Our History

Our very first issue

Sixty years ago, the slim first issue of a regional magazine appeared on selected newsstands throughout the length and breadth of Maine. On the cover, a stylized woodcut of a Maine harbor was topped by a hand-painted logo with the words “Down East” — a reference to the practice of sailing downwind to the east in order to reach Maine from Boston during the great age of sail. The new magazine, which was loosely modeled on The New Yorker, was the brainchild of a Mainer named Duane Doolittle.

By the time Doolittle sold out to retire in 1977, circulation was nudging sixty thousand for ten issues per year — a substantial accomplishment in a far-from-prosperous rural state with a population of little more than one million souls. But the magazine’s success was only just beginning. Under the ownership of the Fernald and Spahn families, Down East continued to prosper, becoming the true Magazine of Maine it always set out to be. Today, the company is owned entirely by the Maine-based Fernald family.

The goal of Down East has always been to hold a mirror up to Maine — its storied past and lively present — and to celebrate its flinty, independent character and unhurried way of life. As Maine has changed with the times, however, so has Down East. Today the state has come to embrace its future as well as its past. Accordingly, the magazine now focuses more on contemporary Maine life and what the future might bring and less on historical background and quaint rusticity. Booming circulation and advertising gains demonstrate the wisdom of this editorial shift.

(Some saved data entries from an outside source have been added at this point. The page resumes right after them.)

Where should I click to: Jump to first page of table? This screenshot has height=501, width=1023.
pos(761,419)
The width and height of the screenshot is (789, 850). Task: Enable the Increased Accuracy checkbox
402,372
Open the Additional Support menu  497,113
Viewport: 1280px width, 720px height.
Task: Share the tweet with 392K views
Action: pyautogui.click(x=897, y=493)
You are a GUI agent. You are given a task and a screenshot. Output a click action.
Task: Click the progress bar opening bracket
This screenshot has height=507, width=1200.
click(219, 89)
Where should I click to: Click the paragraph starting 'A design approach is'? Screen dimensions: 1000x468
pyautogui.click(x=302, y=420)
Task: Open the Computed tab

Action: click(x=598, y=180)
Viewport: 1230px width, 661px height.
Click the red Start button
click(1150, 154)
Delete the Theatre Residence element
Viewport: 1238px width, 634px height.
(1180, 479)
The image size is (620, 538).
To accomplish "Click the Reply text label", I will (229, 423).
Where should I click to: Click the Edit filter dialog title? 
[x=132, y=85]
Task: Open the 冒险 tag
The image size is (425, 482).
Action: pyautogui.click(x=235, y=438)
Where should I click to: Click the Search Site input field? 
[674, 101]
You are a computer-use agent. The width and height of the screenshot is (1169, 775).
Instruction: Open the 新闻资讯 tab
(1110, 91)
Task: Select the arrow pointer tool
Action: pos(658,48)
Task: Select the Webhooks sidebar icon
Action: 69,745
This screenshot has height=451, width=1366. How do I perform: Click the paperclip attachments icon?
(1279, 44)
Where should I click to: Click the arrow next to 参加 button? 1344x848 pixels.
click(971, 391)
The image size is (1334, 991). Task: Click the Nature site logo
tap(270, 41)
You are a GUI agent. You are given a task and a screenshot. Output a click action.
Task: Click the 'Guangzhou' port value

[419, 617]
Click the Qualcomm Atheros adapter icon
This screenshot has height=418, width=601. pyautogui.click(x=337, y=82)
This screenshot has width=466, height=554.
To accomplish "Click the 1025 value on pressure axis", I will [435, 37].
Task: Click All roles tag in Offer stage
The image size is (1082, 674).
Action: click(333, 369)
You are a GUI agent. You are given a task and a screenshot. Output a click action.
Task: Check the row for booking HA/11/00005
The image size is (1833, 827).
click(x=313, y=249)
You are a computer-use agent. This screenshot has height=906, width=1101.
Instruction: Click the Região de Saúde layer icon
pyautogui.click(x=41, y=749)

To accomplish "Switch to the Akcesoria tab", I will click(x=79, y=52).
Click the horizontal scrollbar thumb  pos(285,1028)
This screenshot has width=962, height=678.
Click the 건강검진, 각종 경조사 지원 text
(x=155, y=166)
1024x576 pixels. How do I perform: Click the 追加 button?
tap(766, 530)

The overwhelming concern among Mainers today is the rapid pace of change and development that has gathered increasing force in the last decade, disrupting town budgets, school districts, the real estate market, and traditional lifestyles. Here, at Down East, we feel that this editorial turn toward contemporary Maine reality falls well within the mandate first enunciated in Volume 1, Number 1 (see “One Mainer to Another,” August 2004, page 26), a mission statement on which we could hardly hope to improve and which reads, in part:

“We don’t pretend that we can define this evocative term, Down East. To attempt to crack the mystery of what those things are that make a Downeaster different from a Texan or a Hoosier would be as unavailing as pondering the imponderables. All we can honestly say is that we are tuned to this particular parcel of earth, and that we like its music.”